Probit Analysis

This procedure measures the relationship between the strength of a stimulus and the proportion of cases exhibiting a certain response to the stimulus. It is useful for situations where you have a dichotomous output that is thought to be influenced or caused by levels of some independent variable(s) and is particularly well suited to experimental data. This procedure will allow you to estimate the strength of a stimulus required to induce a certain proportion of responses, such as the median effective dose.

Example. How effective is a new pesticide at killing ants, and what is an appropriate concentration to use? You might perform an experiment in which you expose samples of ants to different concentrations of the pesticide and then record the number of ants killed and the number of ants exposed. Applying probit analysis to these data, you can determine the strength of the relationship between concentration and killing, and you can determine what the appropriate concentration of pesticide would be if you wanted to be sure to kill, say, 95% of exposed ants.

Statistics. Regression coefficients and standard errors, intercept and standard error, Pearson goodness-of-fit chi-square, observed and expected frequencies, and confidence intervals for effective levels of independent variable(s). Plots: transformed response plots.

Show me

Probit Analysis Data Considerations

Data. For each value of the independent variable (or each combination of values for multiple independent variables), your response variable should be a count of the number of cases with those values that show the response of interest, and the total observed variable should be a count of the total number of cases with those values for the independent variable. The factor variable should be categorical, coded as integers.

Assumptions. Observations should be independent. If you have a large number of values for the independent variables relative to the number of observations, as you might in an observational study, the chi-square and goodness-of-fit statistics may not be valid.

Related procedures. Probit analysis is closely related to logistic regression; in fact, if you choose the logit transformation, this procedure will essentially compute a logistic regression. In general, probit analysis is appropriate for designed experiments, whereas logistic regression is more appropriate for observational studies. The differences in output reflect these different emphases. The probit analysis procedure reports estimates of effective values for various rates of response (including median effective dose), while the logistic regression procedure reports estimates of odds ratios for independent variables.

Obtaining a Probit Analysis

This feature requires the Regression option.
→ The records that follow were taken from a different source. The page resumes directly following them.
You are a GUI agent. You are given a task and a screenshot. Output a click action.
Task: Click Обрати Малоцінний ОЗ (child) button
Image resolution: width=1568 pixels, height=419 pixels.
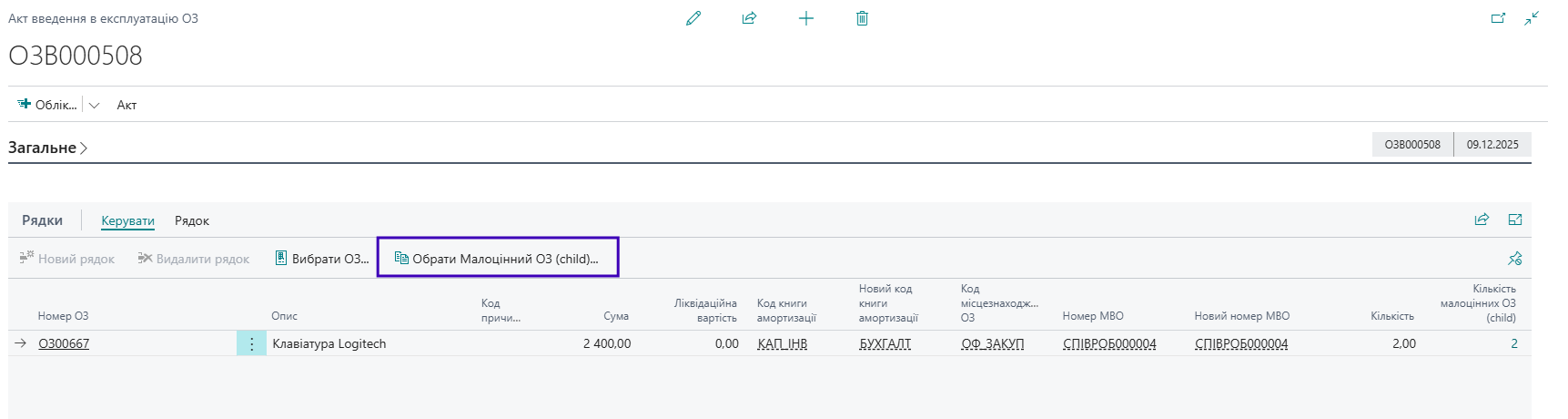point(497,259)
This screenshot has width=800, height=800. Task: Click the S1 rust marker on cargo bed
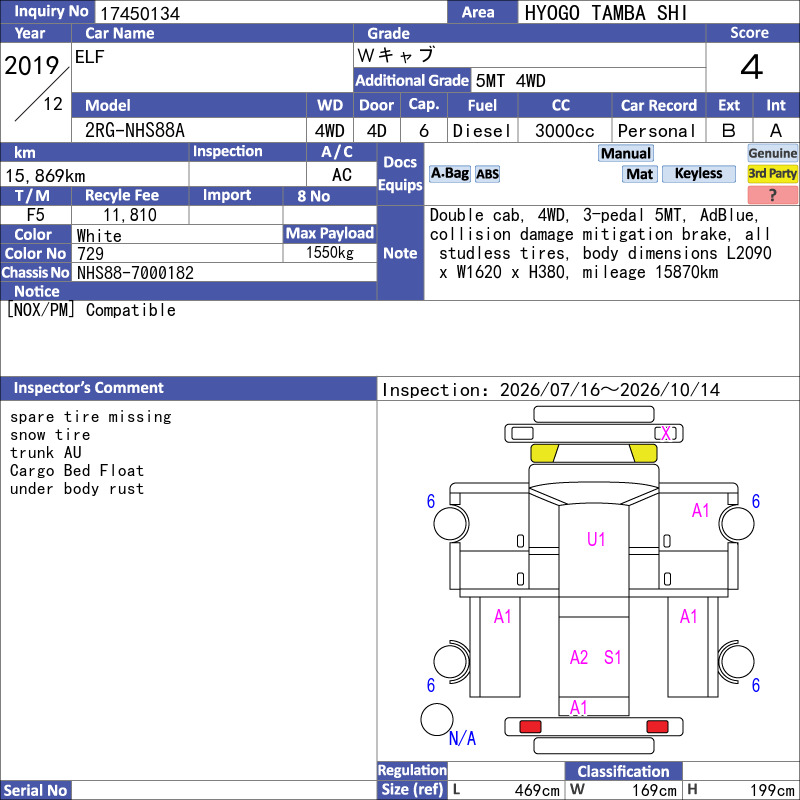pos(612,657)
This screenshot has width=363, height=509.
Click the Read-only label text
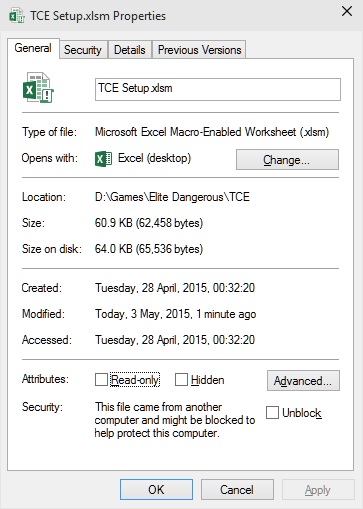coord(135,380)
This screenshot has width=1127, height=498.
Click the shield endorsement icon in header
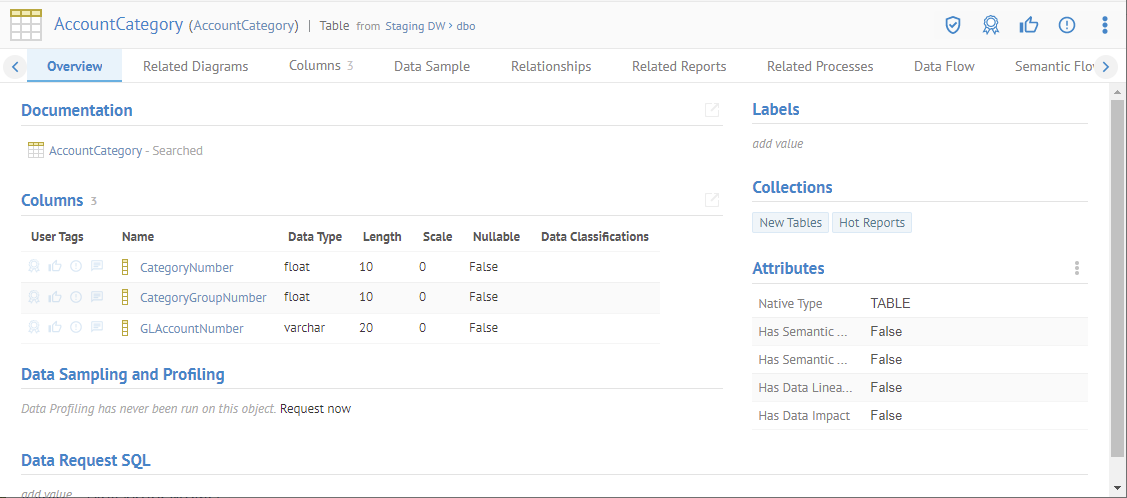[953, 25]
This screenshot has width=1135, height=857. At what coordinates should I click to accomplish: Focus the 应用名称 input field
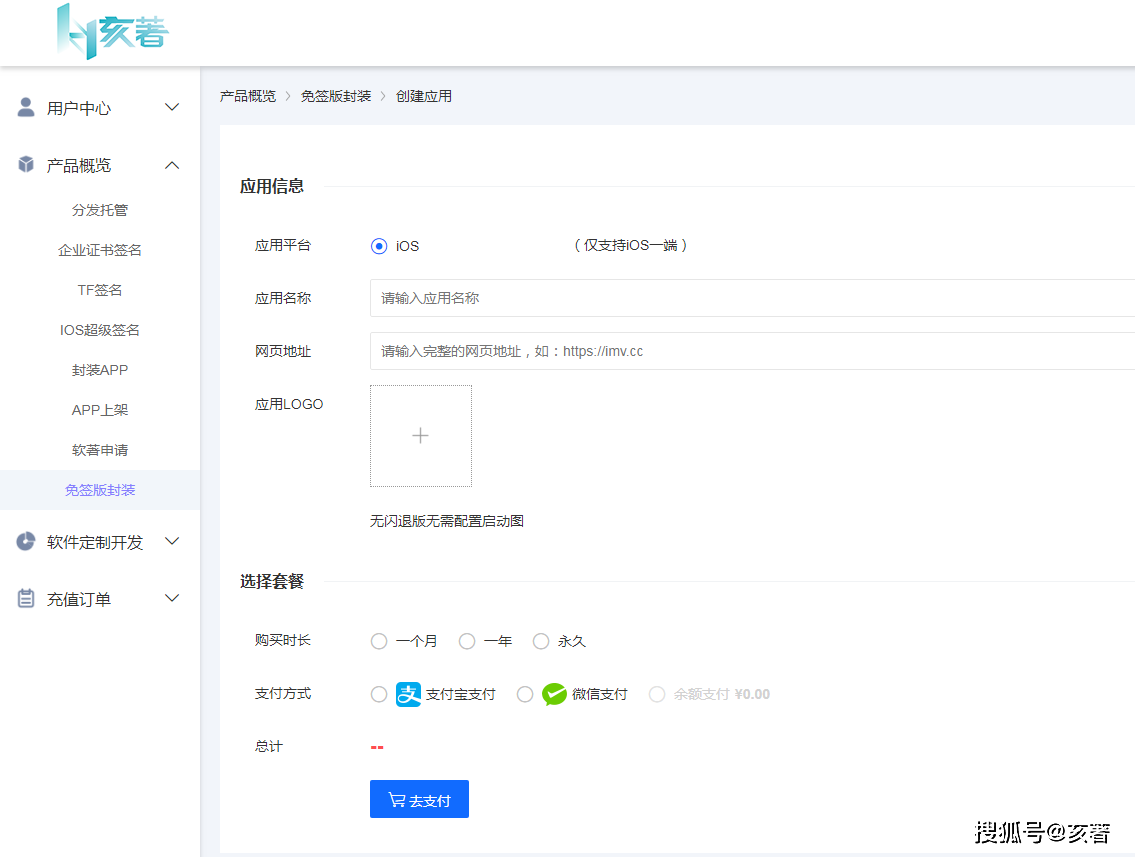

  1. From the menus choose:

    Analyze > Regression > Probit...

  2. Select a response frequency variable. This variable indicates the number of cases exhibiting a response to the test stimulus. The values of this variable cannot be negative.
  3. Select a total observed variable. This variable indicates the number of cases to which the stimulus was applied. The values of this variable cannot be negative and cannot be less than the values of the response frequency variable for each case.
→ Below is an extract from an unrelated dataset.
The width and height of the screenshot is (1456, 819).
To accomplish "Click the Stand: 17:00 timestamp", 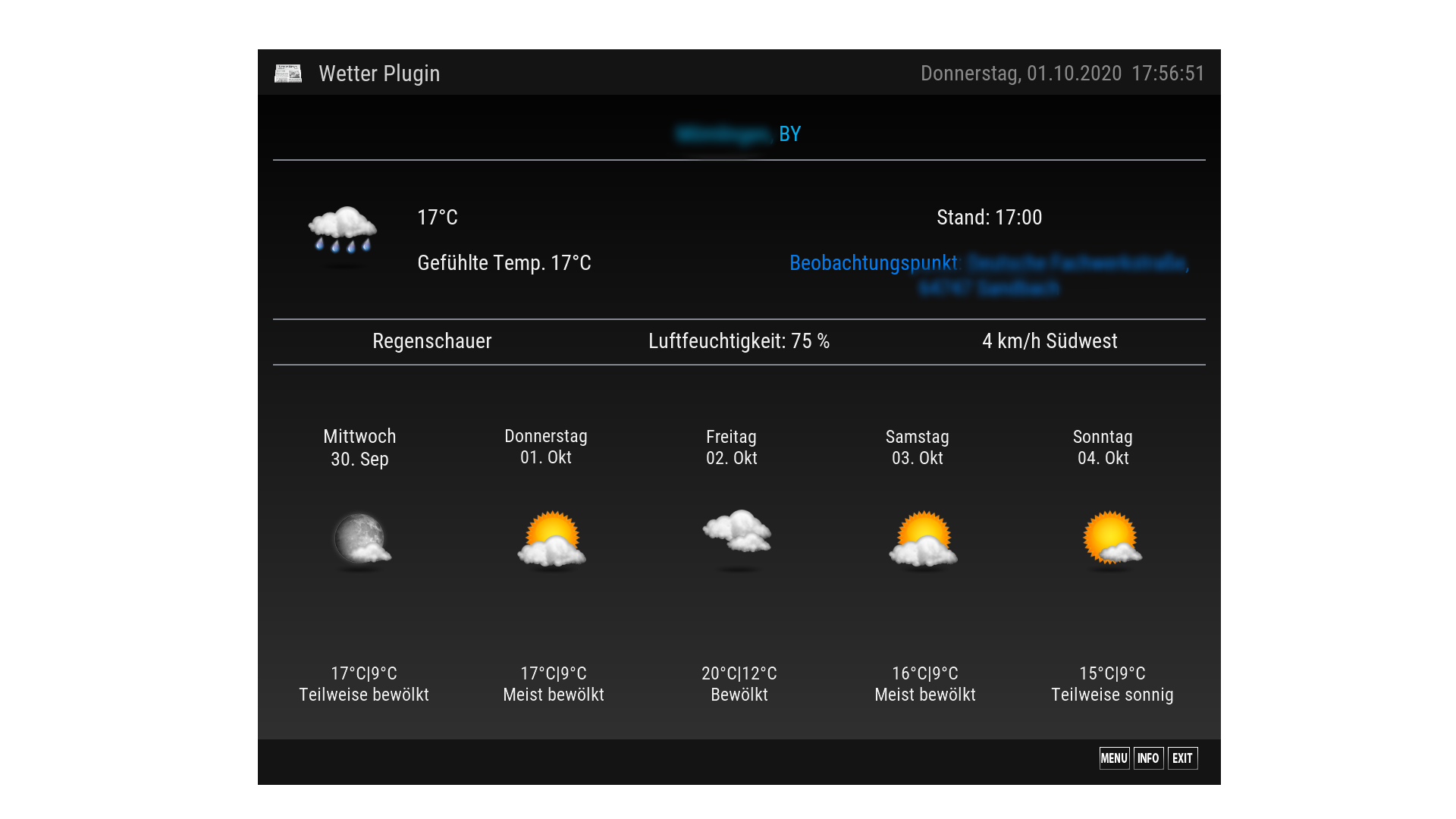I will coord(989,218).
    Optionally, you can select a Factor variable. If you do, click Define Range to define the groups.

  4. Select one or more covariate(s). This variable contains the level of the stimulus applied to each observation. If you want to transform the covariate, select a transformation from the Transform drop-down list. If no transformation is applied and there is a control group, then the control group is included in the analysis.
  5. Select either the Probit or Logit model.
  • Probit Model. Applies the probit transformation (the inverse of the cumulative standard normal distribution function) to the response proportions.
  • Logit Model. Applies the logit (log odds) transformation to the response proportions.

This procedure pastes PROBIT command syntax.